*TASK INSTRUCTIONS*
Look below for the line that contains "Task: Click 'Эл. почта' in the viewer toolbar", then copy it and each following line exactly, through and including the line that contains "Task: Open the User Level dropdown".

Source records:
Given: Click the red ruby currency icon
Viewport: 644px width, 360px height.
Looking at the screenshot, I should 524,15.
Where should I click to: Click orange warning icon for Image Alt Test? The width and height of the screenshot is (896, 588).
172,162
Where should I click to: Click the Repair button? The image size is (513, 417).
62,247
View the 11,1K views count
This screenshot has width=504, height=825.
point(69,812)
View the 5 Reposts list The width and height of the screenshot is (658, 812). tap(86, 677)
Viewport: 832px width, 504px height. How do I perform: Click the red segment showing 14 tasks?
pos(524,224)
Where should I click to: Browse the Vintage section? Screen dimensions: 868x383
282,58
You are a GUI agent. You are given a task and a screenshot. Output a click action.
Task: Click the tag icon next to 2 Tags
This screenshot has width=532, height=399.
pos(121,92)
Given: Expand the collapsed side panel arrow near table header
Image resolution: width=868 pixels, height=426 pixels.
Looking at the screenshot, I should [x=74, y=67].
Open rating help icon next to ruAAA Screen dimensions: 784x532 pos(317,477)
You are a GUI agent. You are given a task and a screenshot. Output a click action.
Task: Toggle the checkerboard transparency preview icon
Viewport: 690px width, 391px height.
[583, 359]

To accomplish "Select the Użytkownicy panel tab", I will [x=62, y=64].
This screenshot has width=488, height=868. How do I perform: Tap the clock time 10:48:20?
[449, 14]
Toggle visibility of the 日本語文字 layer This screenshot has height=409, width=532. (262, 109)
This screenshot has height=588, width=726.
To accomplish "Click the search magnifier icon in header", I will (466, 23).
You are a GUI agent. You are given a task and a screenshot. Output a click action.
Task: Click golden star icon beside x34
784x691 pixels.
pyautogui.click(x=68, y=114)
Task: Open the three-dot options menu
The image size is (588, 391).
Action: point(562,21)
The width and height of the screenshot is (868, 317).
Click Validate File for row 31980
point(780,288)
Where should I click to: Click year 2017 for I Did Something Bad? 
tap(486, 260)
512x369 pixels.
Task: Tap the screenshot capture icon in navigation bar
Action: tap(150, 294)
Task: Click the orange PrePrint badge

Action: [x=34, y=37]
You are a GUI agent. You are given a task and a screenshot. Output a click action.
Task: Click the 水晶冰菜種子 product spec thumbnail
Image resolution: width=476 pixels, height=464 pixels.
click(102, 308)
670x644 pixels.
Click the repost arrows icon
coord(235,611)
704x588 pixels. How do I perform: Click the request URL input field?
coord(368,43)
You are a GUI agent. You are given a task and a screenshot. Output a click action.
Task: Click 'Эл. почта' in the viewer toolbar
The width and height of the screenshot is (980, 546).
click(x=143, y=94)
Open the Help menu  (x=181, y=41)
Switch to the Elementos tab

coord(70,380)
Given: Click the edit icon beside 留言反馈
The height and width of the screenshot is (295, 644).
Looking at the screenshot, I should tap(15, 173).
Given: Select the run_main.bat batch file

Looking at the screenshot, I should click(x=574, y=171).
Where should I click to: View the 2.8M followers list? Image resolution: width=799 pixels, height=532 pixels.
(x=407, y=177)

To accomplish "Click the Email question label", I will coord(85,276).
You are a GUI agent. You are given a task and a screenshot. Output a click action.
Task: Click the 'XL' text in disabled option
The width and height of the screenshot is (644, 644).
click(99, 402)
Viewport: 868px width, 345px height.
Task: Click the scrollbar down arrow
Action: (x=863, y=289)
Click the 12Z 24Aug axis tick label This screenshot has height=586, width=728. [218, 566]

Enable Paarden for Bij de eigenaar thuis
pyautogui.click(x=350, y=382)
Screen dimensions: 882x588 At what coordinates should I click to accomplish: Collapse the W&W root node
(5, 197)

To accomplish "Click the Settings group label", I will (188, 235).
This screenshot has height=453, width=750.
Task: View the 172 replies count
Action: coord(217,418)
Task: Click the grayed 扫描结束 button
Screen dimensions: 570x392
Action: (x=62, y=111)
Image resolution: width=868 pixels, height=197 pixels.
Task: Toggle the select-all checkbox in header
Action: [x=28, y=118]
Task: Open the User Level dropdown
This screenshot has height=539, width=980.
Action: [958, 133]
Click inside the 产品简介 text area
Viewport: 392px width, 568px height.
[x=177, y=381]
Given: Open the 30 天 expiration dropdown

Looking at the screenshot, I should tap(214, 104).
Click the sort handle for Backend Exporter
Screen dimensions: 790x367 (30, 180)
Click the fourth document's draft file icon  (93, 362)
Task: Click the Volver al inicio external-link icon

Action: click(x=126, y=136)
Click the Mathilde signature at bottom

*OUTPUT*
Task: Click 'Эл. почта' in the viewer toolbar
The width and height of the screenshot is (980, 546).
click(x=143, y=94)
Open the Help menu  (x=181, y=41)
Switch to the Elementos tab

coord(70,380)
Given: Click the edit icon beside 留言反馈
The height and width of the screenshot is (295, 644).
Looking at the screenshot, I should tap(15, 173).
Given: Select the run_main.bat batch file

Looking at the screenshot, I should click(x=574, y=171).
Where should I click to: View the 2.8M followers list? Image resolution: width=799 pixels, height=532 pixels.
(x=407, y=177)

To accomplish "Click the Email question label", I will coord(85,276).
You are a GUI agent. You are given a task and a screenshot. Output a click action.
Task: Click the 'XL' text in disabled option
The width and height of the screenshot is (644, 644).
click(99, 402)
Viewport: 868px width, 345px height.
Task: Click the scrollbar down arrow
Action: (x=863, y=289)
Click the 12Z 24Aug axis tick label This screenshot has height=586, width=728. [218, 566]

Enable Paarden for Bij de eigenaar thuis
pyautogui.click(x=350, y=382)
Screen dimensions: 882x588 At what coordinates should I click to accomplish: Collapse the W&W root node
(5, 197)

To accomplish "Click the Settings group label", I will (188, 235).
This screenshot has height=453, width=750.
Task: View the 172 replies count
Action: coord(217,418)
Task: Click the grayed 扫描结束 button
Screen dimensions: 570x392
Action: (x=62, y=111)
Image resolution: width=868 pixels, height=197 pixels.
Task: Toggle the select-all checkbox in header
Action: [x=28, y=118]
Task: Open the User Level dropdown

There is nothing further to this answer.